Problem Statement and Contributions

Traditional LVCSR systems often require multiple components, including acoustic models, LLMs, and sequence decoders, typically combined in a hybrid manner. The authors propose an end-to-end model using an Attention-based Recurrent Sequence Generator (ARSG), where alignment between input features and the character sequences is learned automatically through the attention mechanism. This significantly simplifies the training pipeline by removing the need for forced alignment stages typically done using GMM-HMM models.

The key contributions of the paper are:

1. Efficient Training: Implementing a windowing mechanism to constrain the attention scan to the most relevant frames, which decreases the training complexity from quadratic to linear.
2. Time Pooling in RNNs: Introducing a recurrent architecture that performs pooling over time, thus reducing the length of the encoded input sequence and facilitating training on long sequences.
3. Integration with LLMs: Combining a character-level ARSG with an n-gram LLM using the Weighted Finite State Transducers (WFST) framework for improved recognition accuracy.

Methodology

The proposed system encodes sequences of speech frames into character sequences using RNNs for both the encoder and decoder. The encoder converts the input speech signal into a sequence of feature representations, while the decoder utilizes an attention mechanism to align these encoded features with the corresponding character outputs.

Recurrent Neural Networks (RNNs)

RNNs are employed to handle variable-length sequences, which are advantageous for speech recognition tasks. The authors implement Gated Recurrent Units (GRUs) due to their efficiency in managing long-term dependencies. The architecture features stacked bidirectional RNNs (BiRNNs) to achieve better contextual understanding by incorporating information from both past and future frames.

Attention Mechanism

The attention mechanism scans the encoded input representation to focus on pertinent frames for predicting each character in the output sequence.
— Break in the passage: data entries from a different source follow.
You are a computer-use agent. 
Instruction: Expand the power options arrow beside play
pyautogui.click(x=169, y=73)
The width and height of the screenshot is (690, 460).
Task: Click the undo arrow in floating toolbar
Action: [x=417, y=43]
The paper details an improved attention schema incorporating convolutional features for context-based focusing. Limiting the attention range using the windowing approach during both training and decoding stages addresses scalability concerns.

Integration with LLMs

To enhance predictive performance, the authors integrate an n-gram LLM at the character level using a WFST framework. This integration is crucial, as LLMing capabilities are limited by the size of the training corpus. The WFST framework effectively bridges word-level LLMs with the character-level outputs of the ARSG, thus enhancing the overall system performance.

Results and Implications

Extensive experiments on the Wall Street Journal (WSJ) corpus demonstrate that the proposed method achieves competitive recognition accuracy. The end-to-end model shows superior performance compared to Connectionist Temporal Classification (CTC)-based systems, particularly when no external LLM is applied.

However, the ARSG-based model exhibits less improvement when combined with an external LLM compared to CTC systems. The authors hypothesize that this may be due to overfitting of the implicit LLM trained on the WSJ transcripts, highlighting the necessity for larger datasets to achieve optimal performance.

Future Directions

The paper suggests several promising avenues for future research:

1. Joint Training with Larger Text Corpora: Training ARSGs with pre-trained RNN LLMs on extensive text datasets could mitigate overfitting and obviate the need for auxiliary n-gram models.
2. Trainable Integration with External LLMs: Exploring methods for incorporating n-gram LLMs into ARSGs more effectively, possibly through continued joint training.
3. Scalability and Real-Time Processing: Investigating methods to further improve the computational efficiency for real-time large-scale applications.

Conclusion

This paper presents a significant advancement in speech recognition technology by demonstrating the feasibility and advantages of end-to-end attention-based models over traditional hybrid systems. The proposed methods simplify the training process, reduce dependencies on obsolete models, and offer a promising direction for developing more efficient and accurate speech recognition systems. The integration with LLMs remains an area of active research, with strong implications for future advancements in LVCSR.